Of the greater importance of this study is that, to date, to the best of the investigators’ understanding, the current study was the first to explore the prevalence and potential risk factors presenting to the experience of upper extremity disorders among barbers in Ethiopia. The situations contributing to upper body conditions were replicated, and the government and other stakeholders could benefit from for policy practice and implications. However, the self-report data collection method employed in this study might be the restriction, as recall bias and under-reporting might be anticipated from self-report. Moreover, it might be uncertain to generalize the findings of the study as the study was dealt with only a specific segment of the workforces. Therefore, further investigations which address adequate samples from various sectors with strong study designs, such as longitudinal studies, are often suggested.

5. Conclusions

Work-related upper extremity disorders are common among barbershop occupations. Age of the workers, low monthly salary, alcohol use, physical exercise, and standing for long time were identified to importantly affect WUEDs. Worksite health promotions targeted to lifestyle behavior, like physical exercise and alcohol consumptions requires policy attentions in Ethiopia.

Moreover, adaption of flexible work postures and proper management of workplace conditions related to aging work forces are imperative to curb the situation.

Abbreviations

AOR:Adjusted odds ratio
BMI:Body mass index
BSc:Bachelor of Science
CI:Confidence interval
ETB:Ethiopian birr
km:Kilometer
MPH:Master of public health
MSc:Master of Science
OR:Odds ratio
SD:Standard deviation
UK:United Kingdom
US:United States of America
IF:Variance inflation factor
WUEDs:Work-related upper extremity disorders.

Data Availability

The data used to support the findings of this study are included within the article.

Ethical Approval

Ethical clearance was obtained from the Institutional Ethical Review Board (IERB) of the University of Gondar, College of Medicine and Health sciences, Institute of Public Health.

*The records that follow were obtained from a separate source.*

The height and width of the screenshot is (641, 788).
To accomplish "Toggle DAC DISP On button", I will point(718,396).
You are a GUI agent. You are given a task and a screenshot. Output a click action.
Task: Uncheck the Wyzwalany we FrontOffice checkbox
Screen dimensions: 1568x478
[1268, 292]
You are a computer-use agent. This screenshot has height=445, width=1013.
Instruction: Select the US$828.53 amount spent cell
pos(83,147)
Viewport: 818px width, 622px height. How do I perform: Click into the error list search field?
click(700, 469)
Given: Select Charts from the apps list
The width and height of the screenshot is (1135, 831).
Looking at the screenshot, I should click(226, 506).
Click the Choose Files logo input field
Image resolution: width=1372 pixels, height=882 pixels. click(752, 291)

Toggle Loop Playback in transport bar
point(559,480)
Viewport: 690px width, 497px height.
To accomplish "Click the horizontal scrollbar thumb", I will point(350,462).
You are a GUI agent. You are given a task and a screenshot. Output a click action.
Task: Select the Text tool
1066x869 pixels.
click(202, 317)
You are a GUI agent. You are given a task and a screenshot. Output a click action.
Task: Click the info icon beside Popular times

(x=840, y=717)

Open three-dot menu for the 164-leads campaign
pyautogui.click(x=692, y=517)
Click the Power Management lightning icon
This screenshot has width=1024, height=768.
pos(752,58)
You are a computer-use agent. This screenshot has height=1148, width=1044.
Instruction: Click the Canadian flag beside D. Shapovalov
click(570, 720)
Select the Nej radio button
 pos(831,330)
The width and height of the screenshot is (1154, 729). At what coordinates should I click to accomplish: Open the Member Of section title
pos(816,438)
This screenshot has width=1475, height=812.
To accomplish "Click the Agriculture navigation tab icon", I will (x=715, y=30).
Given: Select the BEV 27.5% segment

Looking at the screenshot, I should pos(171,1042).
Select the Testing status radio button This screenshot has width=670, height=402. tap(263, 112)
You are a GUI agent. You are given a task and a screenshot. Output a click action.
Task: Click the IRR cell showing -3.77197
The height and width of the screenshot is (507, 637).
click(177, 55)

The authors communicated the letter to each owners of the barbershops selected for inclusion. The authors also obtained informed consent from each respondent. Confidentiality of data was maintained. Only aggregate data were used. Any involvement in the study was carried out with the full consent of the person willingly participating in the study.

Conflicts of Interest

The authors declare that they have no conflicts of interest.

Authors’ Contributions

THM generated the concept of this research paper, analyzed the data, involved in presentation and interpretation process of results and discussion, and drafted, reviewed, and finalized the manuscript document, and is the corresponding author. GA wrote the research proposal, analyzed the data, involved in presentation and interpretation process of results and discussion, and involved in drafting and reviewing of the manuscript. SWO involved in data analysis, presentation, and interpretation process of results and discussion and reviewed the manuscript document. All authors read and approved the final manuscript.

Acknowledgments

The authors would like to extend their deepest gratitude to the University of Gondar, College of Medicine and Health Sciences, Institute of Public Health for funding the research and providing ethical clearance. The authors are also very much thankful to all data collectors, supervisors, and all study participants.